REQUISITO 1 :: Extraia do trecho sobre a prisão civil do depositário infiel, sem qualquer alteração, a passagem que começa em "Concluiu-se que a" e prossegue até "dever de resguardar.".
REQUISITO 2 :: De acordo com o trecho sobre a prisão civil do depositário infiel, de que caráter é a pesquisa por meio da qual se realiza a análise?
REQUISITO 3 :: Dê prosseguimento ao trecho sobre a prisão civil do depositário infiel a partir do ponto em que ele se encerra.

TRECHO DA PÁGINA ::

INTRODUÇÃO
O Recurso Extraordinário nº 466.343/SP trata-se de uma decisão histórica do Supremo Tribunal Federal, pela qual a Corte Suprema posicionou-se pela inconstitucionalidade da prisão civil do depositário infiel. Ainda, a referida decisão traça criação jurisprudencial, qual seja a "norma supralegal", que revoluciona o entendimento acerca da hierarquia normativa dos tratados internacionais de direitos humanos no Estado Brasileiro.
Nesse contexto, neste trabalho será analisado o posicionamento do STF pertinente ao RE nº 466.343/SP e suas implicações no ordenamento jurídico pátrio. A análise realizar-se-á por meio de uma pesquisa de caráter bibliográfico e documental.
Dentre os principais resultados, citam-se: a) A Suprema Corte obedece à supremacia constitucional, já que os tratados internacionais de direitos humanos foram hierarquicamente postos abaixo da Constituição e acima da legislação ordinária; b) No entanto, trata-se de ativismo judicial a criação da norma supralegal, a qual não tem qualquer suporte constitucional para existir; c) Apesar da discordância quanto à interferência do Judiciário na seara do Legislativo, aplaude-se a decisão que declara inconstitucional a prisão civil do depositário infiel.
Concluiu-se que a referida decisão harmoniza-se com as disposições internacionais acerca dos direitos humanos, em destaque a Convenção Americana, a qual repele a prisão civil que não tenha por respaldo a dívida de alimentos. No entanto, há o que se questionar quanto à notória atuação legiferante que adotou o Supremo Tribunal Federal, o qual, criando nova hierarquia na pirâmide normativa, afronta à própria Constituição, a quem tem o dever de resguardar.

DADOS BRUTOS ::
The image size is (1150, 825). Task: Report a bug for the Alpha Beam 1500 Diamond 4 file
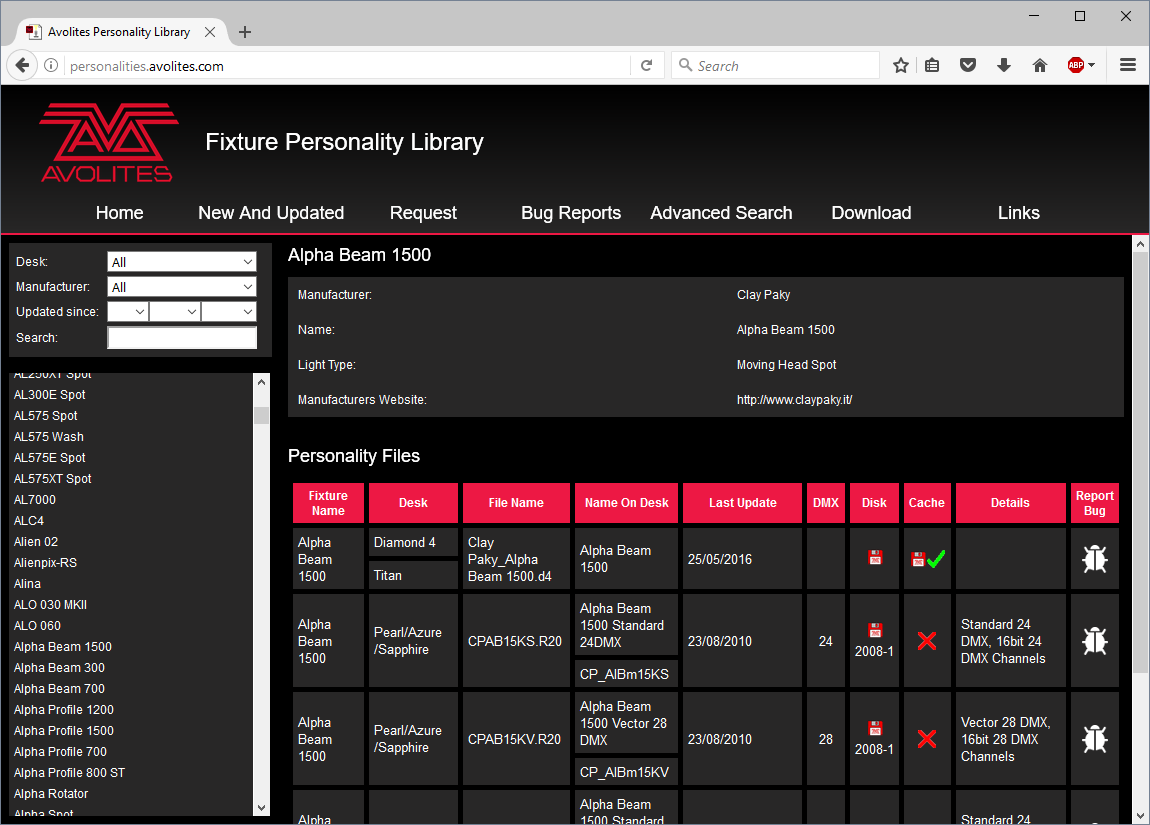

RESPOSTA REDIGIDA 1 ::
Concluiu-se que a referida decisão harmoniza-se com as disposições internacionais acerca dos direitos humanos, em destaque a Convenção Americana, a qual repele a prisão civil que não tenha por respaldo a dívida de alimentos. No entanto, há o que se questionar quanto à notória atuação legiferante que adotou o Supremo Tribunal Federal, o qual, criando nova hierarquia na pirâmide normativa, afronta à própria Constituição, a quem tem o dever de resguardar.

RESPOSTA REDIGIDA 2 :: Uma pesquisa de caráter bibliográfico e documental.

RESPOSTA REDIGIDA 3 ::
1.A PRISÃO CIVIL DO DEPOSITÁRIO INFIEL E OS TRATADOS INTERNACIONAIS DE DIREITOS HUMANOS
A prisão civil do depositário infiel encontra disposição na Constituição Federal, especificamente no art. 5º, inc. LXVII, bem como na legislação infraconstitucional frente ao Dec. 911/69 e ao art. 652 do novo Código Civil. Desta feita, vê-se que a expressividade de tais normas encontra-se em afronta ao Pacto San José da Costa Rica – também denominado Convenção Americana de Direitos Humanos –, bem como do Pacto Internacional de Direitos Civis e Políticos, os quais afastam qualquer hipótese de prisão civil por dívidas, ressalvando-se a do devedor de alimentos.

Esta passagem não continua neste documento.